Resources: 2 researchers, 6 months, ~5,000 A100-hours for activation collection and patching experiments across model sizes (7B to 70B). Requires access to open-weight models with hooks for intermediate activations.

Fallback: Even if CoT is entirely unfaithful, the mechanistic analysis will reveal what the model is actually doing when it produces reasoning chains, which is valuable for interpretability research broadly.

Problem: Current alignment methods (RLHF, DPO) require large amounts of human preference data, which is expensive and introduces annotator biases. Can we develop an alignment method that achieves comparable safety and helpfulness with 10x fewer human labels?

Related work: Constitutional AI reduces human labeling for safety but still needs preference data for helpfulness. Self-play and debate show promise but lack empirical validation at scale. RLAIF uses AI feedback but inherits the base model's biases.

Key insight: Use a small seed set of high-quality human preferences (500–1000 examples) to train an initial reward model, then use that model to generate synthetic preference pairs from the model's own outputs, filtered by consistency checks and uncertainty quantification. The key is that the synthetic pairs are validated by measuring agreement with a held-out set of human judgments, creating a calibration loop.

Plan: (1) Collect 1,000 high-quality preference pairs across safety and helpfulness dimensions. (2) Train an initial reward model. (3) Generate 50,000 synthetic preference pairs using the model's own outputs. (4) Filter synthetic pairs using reward model confidence and consistency checks. (5) Train the final model on the combined dataset. (6) Evaluate against a model trained on 10,000 human-labeled pairs (the baseline).

Resources: 2–3 researchers, 9 months, ~20,000 A100-hours for training and evaluation. Human annotation budget for 1,000 seed pairs and 500 evaluation pairs.

Fallback: If the bootstrapped model underperforms, the calibration analysis between synthetic and human preferences will still yield insights about where AI judgment diverges from human judgment, informing future RLAIF work.

Problem: Current language models allocate the same compute per token regardless of problem difficulty. Humans spend more time thinking about hard problems. Can we develop methods that allow models to adaptively allocate more compute at inference time for harder problems, specifically for mathematical reasoning?

Related work: Best-of-N sampling and self-consistency voting provide brute-force test-time compute scaling but are wasteful. Tree-of-thought and beam search over reasoning paths show promise but lack learned allocation policies. Adaptive computation (early exit, mixture of experts) operates at the architecture level rather than the reasoning level.

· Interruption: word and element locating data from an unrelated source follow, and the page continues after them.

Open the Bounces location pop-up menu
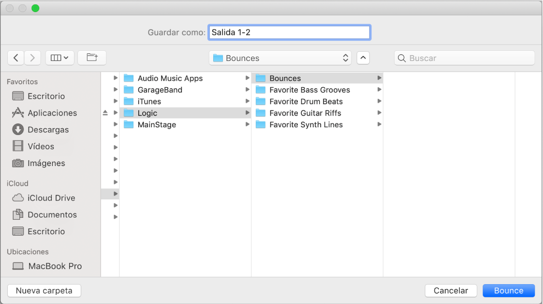Viewport: 543px width, 304px height. (x=280, y=58)
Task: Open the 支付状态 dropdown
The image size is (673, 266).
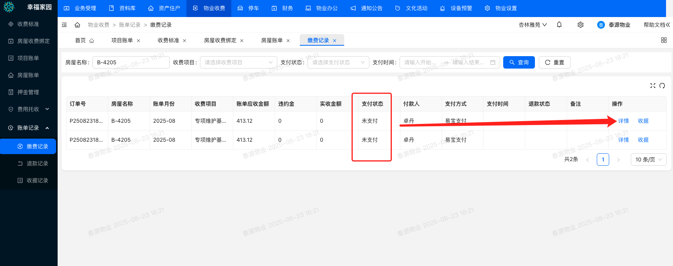Action: click(338, 62)
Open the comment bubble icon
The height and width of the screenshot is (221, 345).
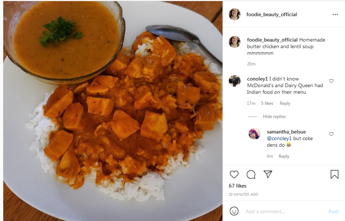[x=251, y=174]
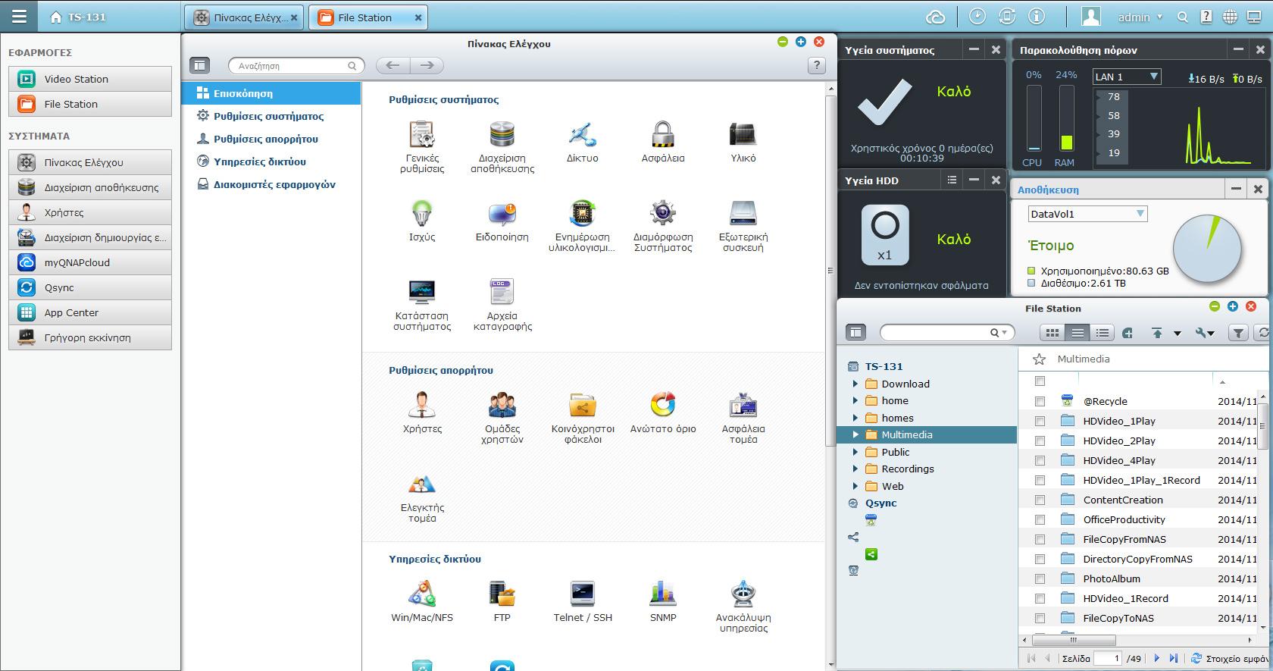
Task: Select Ρυθμίσεις απορρήτου in Control Panel sidebar
Action: pyautogui.click(x=265, y=139)
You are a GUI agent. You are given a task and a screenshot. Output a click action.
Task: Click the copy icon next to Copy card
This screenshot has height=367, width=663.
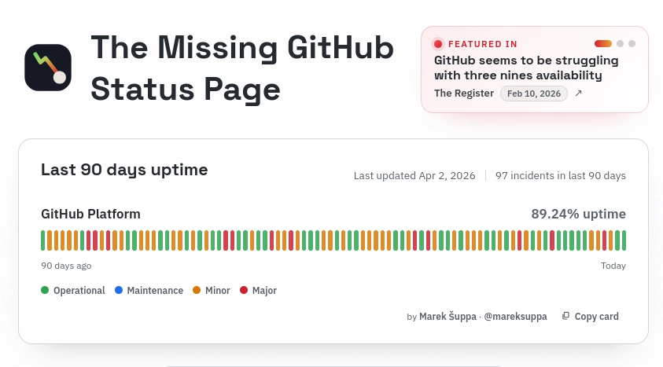(x=565, y=317)
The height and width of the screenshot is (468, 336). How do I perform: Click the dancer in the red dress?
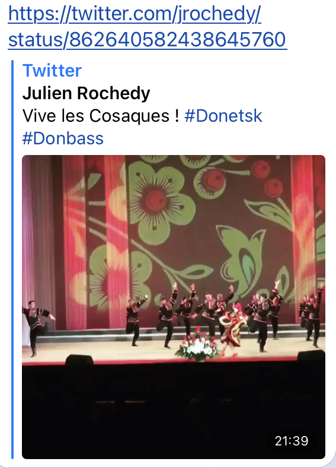(x=233, y=328)
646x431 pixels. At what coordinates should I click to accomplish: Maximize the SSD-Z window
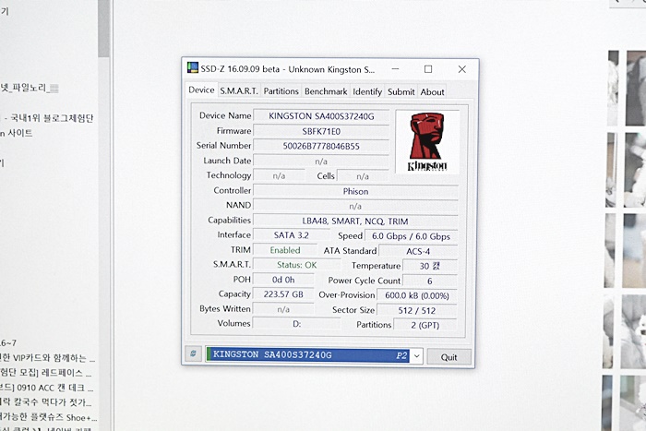[x=428, y=69]
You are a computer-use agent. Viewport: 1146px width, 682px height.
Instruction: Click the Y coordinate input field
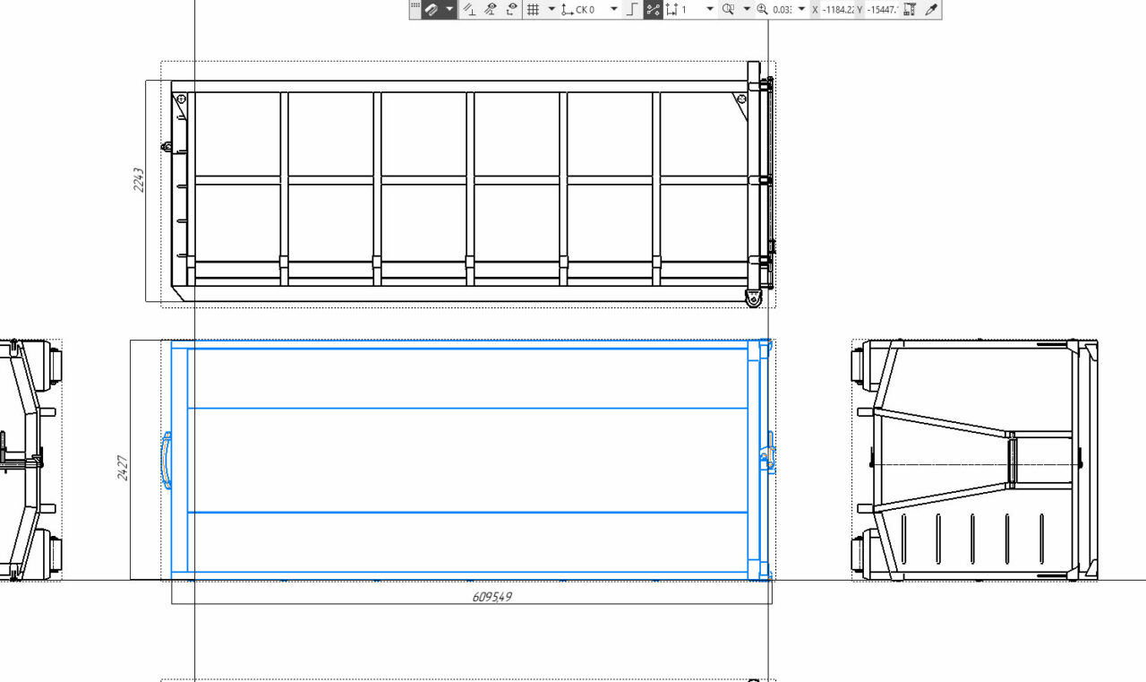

Key insight: Train a lightweight "difficulty estimator" that predicts how many reasoning steps a problem needs, then use this to allocate a variable compute budget per problem. Combine with a learned verifier that checks intermediate steps, allowing the model to backtrack and try alternative reasoning paths when the verifier detects errors.

Plan: (1) Build a dataset of math problems with difficulty labels based on the number of steps expert humans need. (2) Train the difficulty estimator on problem statements. (3) Implement an adaptive beam search that expands more paths for harder problems. (4) Train a step-level verifier on intermediate reasoning steps using process reward modeling. (5) Evaluate on MATH, GSM8K, and competition mathematics, comparing accuracy-vs-compute curves against fixed-budget baselines.

Resources: 2 researchers, 8 months, ~15,000 A100-hours. Requires a curated dataset of math problems with step-level annotations (can leverage existing process reward model datasets).

Fallback: Even if the difficulty estimator is imperfect, the step-level verifier alone should improve reasoning accuracy. The compute-accuracy tradeoff curves will be informative regardless of the adaptive allocation's success.